ST. LOUIS–The Hearing Loss Association of America (HLAA) will celebrate the late Howard E. “Rocky” Stone, its charismatic founder, and also honor former Senator Tom Harkin, another hero of the disability rights movement, during its annual convention June 25-28 at the St. Louis Union Station Hotel.
REMEMBERING ROCKY STONE
Since last fall, America’s leading consumer advocacy group for the hard of hearing has been celebrating the 35th anniversary of its founding by Rocky Stone. Stone, who suffered hearing loss during military service in World War II, began the organization, originally named Self Help for Hard of Hearing People (SHHH), because of the urgent need he saw to empower millions to help themselves to lead more fulfilling lives despite their hearing loss.

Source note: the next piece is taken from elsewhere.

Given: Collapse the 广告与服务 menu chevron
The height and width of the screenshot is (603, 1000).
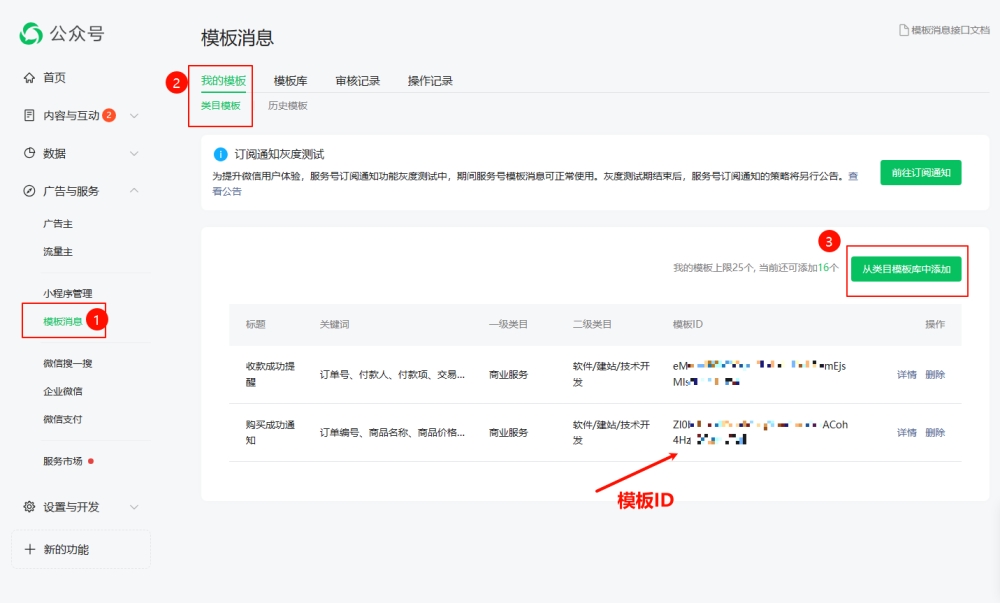Looking at the screenshot, I should pyautogui.click(x=134, y=191).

(Information on the convention and registering for it is available from HLAA.)
HLAA’s celebration will culminate Saturday evening, June 27 at an anniversary banquet with the theme “Rocky Stone: Operation 35,” a reference to Stone’s colorful career as a CIA operative before he started SHHH in 1979. Pointing to the importance of what Stone, who died in 2004, started, Anna Gilmore Hall, executive director of HLAA, said, “So many of our members say HLAA changed their lives, saved their marriage, or provided the tools to sustain their career.”
Tom Harkin will receive the HLAA Advocacy Hall of Fame Award during the Opening Session of the convention on Thursday, June 25. Harkin, who represented Iowa in the U.S. Senate from 1985 through 2014, played a leading role in the passage of the Americans with Disabilities Act of 1990, which for a quarter century has protected the rights of people with disabilities in the workplace, education, and public places.
The challenges that people with hearing loss face hold a special place in Harkin’s heart because his late brother, whom he grew up with, had that disability.
HLAA will present the National Access Award to Randy Smith, chief administrative officer and counsel of Regal Entertainment Group, for Regal’s efforts to make movie going accessible to everyone, including the hard of hearing. The Access Award recognizes individuals or organizations whose work significantly improves communication access for people with hearing loss on a national scale.
During an Awards Breakfast on June 28, Microsoft will receive HLAA’s Outstanding Employer Award, which acknowledges companies and agencies that have “gone beyond token compliance with ADA specifications to ensure an optimal environment that enables people with hearing loss to function in the workplace at their maximum capability.”
HLAA’s annual convention will also feature exhibits of products and services, workshops and other educational programs, and social events.